Не зная усталости, он вел записи и делал зарисовки, знакомился с различными ремеслами и искусствами, приглашал лучших умельцев в свою Россию, в свой Петербург, – и ко всему стремился приложить свои руки. При заключении Ништадтского мира он дал своим посланникам задания, связанные с искусствами, ремеслами, ведением хозяйства и т. д. О выполнении этих заданий они должны были докладывать ему, а о ходе самих переговоров сообщать лишь Сенату!

На смертном одре он напоминал своей преемнице, что создание Академии Наук входит в число его последних, особенно важных для империи желаний».

Особенно актуально и сегодня звучат слова Гердера о выборе Петром Первым места столицы. И сегодня ведутся разговоры о переносе столицы России – то ли в Екатеринбург, то ли во Владивосток. Вот рассуждения Гердера:

«Позволю себе высказать идею, которая может показаться странной: если бы Петр, захватив Азов, решил именно там создать оплот для исполнения своих замыслов, стал бы именно оттуда реализовывать свои планы преобразований на суше и на море – насколько иной облик приняла бы Россия! Резиденция в прекрасном климате, в устье Дона, в самой счастливой точке его царства, из которой этот монарх мог бы управлять своими европейскими и азиатскими провинциями, как правой и левой рукой, противодействовать турецкой империи, находиться в самом центре, где сходились старинные торговые пути трех частей света – да и четвертой части! Ведь еще с древнейших времен, сначала под властью греков, потом византийцев, генуэзцев – и даже под властью турок, татар и казаков эта область процветала благодаря торговле. Взгляд блуждает там, как в каком-то огромном саду, из которого и вправо и влево открываются ему провинции России. Берега Азова – это для России ключ ко всему миру, самая подходящая отправная точка. Отсюда гигантское русское царство могло бы извлекать всю необходимую пользу из Европы – не тяготясь ее близостью. И от каких усилий, от какого принуждения нации при строительстве Петербурга – не только после, но и посреди кровавых войн – избавил бы себя тогда Петр!

Но его первое европейское путешествие, в особенности голландский образ жизни, к которому Петр привык в Саардаме, направили его взор на Запад. Он хотел быть ближе к Европе, иметь гавань на Балтийском море и жить там по-соседски с голландцами и англичанами.

И Россия со всеми ее азиатскими провинциями устремилась к своей новой вершине на европейской оконечности государства. Санкт-Петербург, новый Амстердам, был основан».

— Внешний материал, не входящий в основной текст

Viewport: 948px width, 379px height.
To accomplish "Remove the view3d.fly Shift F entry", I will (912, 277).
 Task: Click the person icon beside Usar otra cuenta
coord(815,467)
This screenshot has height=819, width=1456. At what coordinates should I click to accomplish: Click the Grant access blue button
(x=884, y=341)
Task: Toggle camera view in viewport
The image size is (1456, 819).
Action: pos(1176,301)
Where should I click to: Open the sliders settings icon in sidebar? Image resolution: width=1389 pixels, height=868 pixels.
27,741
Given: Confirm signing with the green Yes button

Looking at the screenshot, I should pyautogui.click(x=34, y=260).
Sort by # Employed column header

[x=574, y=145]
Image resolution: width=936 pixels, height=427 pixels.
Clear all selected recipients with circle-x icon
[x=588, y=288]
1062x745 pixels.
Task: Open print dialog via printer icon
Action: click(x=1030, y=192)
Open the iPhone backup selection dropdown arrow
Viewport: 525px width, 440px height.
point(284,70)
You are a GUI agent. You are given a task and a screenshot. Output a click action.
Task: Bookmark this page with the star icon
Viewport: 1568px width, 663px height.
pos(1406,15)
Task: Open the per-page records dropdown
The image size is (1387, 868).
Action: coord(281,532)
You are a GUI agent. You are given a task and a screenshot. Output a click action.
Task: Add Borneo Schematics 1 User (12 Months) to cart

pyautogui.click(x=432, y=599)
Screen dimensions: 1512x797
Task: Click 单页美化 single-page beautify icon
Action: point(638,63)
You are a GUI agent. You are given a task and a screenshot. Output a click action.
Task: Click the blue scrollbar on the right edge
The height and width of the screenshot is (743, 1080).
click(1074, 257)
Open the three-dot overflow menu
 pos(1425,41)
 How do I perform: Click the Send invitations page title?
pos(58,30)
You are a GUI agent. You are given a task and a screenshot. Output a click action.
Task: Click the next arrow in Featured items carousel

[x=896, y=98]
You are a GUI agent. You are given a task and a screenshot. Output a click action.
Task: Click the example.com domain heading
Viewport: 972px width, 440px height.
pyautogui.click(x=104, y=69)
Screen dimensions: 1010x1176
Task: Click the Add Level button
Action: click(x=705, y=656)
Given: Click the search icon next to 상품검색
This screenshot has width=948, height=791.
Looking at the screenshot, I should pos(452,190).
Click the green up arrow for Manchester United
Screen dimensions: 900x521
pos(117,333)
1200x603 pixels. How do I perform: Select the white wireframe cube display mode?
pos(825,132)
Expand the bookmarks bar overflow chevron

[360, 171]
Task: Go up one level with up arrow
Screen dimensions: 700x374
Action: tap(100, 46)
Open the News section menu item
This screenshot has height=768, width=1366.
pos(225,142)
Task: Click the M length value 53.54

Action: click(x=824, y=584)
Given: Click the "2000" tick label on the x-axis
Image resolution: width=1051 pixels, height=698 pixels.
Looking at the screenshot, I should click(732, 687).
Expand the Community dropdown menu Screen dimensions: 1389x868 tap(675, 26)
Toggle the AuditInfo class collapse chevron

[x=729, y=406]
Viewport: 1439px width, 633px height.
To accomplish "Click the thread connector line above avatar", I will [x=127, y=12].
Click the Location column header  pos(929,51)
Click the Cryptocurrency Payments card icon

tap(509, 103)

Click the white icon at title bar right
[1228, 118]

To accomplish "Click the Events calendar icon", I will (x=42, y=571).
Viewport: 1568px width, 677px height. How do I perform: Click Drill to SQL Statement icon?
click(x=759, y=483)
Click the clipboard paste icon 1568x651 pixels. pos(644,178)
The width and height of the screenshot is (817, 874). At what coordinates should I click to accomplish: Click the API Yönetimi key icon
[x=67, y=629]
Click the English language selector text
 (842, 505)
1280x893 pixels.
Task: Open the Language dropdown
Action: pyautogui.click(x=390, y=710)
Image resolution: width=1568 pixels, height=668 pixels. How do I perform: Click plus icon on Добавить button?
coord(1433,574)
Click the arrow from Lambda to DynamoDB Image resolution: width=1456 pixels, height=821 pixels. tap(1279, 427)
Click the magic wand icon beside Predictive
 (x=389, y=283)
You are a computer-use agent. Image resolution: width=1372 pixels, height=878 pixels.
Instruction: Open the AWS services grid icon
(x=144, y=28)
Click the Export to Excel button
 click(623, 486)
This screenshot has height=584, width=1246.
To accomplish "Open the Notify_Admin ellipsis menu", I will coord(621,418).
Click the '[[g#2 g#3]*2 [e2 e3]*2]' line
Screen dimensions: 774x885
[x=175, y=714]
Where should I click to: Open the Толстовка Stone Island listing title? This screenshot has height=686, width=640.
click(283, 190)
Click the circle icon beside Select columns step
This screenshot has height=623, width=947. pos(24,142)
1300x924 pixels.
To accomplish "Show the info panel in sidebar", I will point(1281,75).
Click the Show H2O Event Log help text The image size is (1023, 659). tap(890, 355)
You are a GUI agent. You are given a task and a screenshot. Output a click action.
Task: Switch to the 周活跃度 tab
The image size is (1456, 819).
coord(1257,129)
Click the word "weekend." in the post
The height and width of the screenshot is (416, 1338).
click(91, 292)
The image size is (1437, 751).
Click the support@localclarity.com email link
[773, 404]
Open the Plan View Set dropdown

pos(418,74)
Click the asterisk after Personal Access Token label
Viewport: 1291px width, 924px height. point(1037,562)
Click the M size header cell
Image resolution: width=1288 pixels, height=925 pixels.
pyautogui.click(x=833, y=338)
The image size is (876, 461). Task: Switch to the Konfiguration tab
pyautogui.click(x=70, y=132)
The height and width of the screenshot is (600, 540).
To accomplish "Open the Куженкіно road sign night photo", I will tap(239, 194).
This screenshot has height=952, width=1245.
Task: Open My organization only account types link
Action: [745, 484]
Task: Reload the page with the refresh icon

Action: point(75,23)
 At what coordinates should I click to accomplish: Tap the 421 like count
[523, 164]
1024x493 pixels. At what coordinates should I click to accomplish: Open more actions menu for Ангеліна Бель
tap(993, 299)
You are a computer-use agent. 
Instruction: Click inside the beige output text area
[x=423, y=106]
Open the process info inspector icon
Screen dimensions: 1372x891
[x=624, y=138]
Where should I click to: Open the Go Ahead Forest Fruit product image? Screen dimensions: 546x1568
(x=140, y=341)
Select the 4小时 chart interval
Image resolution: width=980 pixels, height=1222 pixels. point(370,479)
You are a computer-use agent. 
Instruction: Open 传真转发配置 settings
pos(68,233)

Разрабатывая проекты для Восточной Европы и России, Гердер отводил особую роль прибалтийским государствам – в качестве пространства для общения между германской частью Европы и Россией. История подтвердила прозорливость мыслителя: его родина – Пруссия – стала (под началом Бисмарка) ядром объединенной Германии – Второго рейха, остзейские же немцы стали движущей силой Российской империи.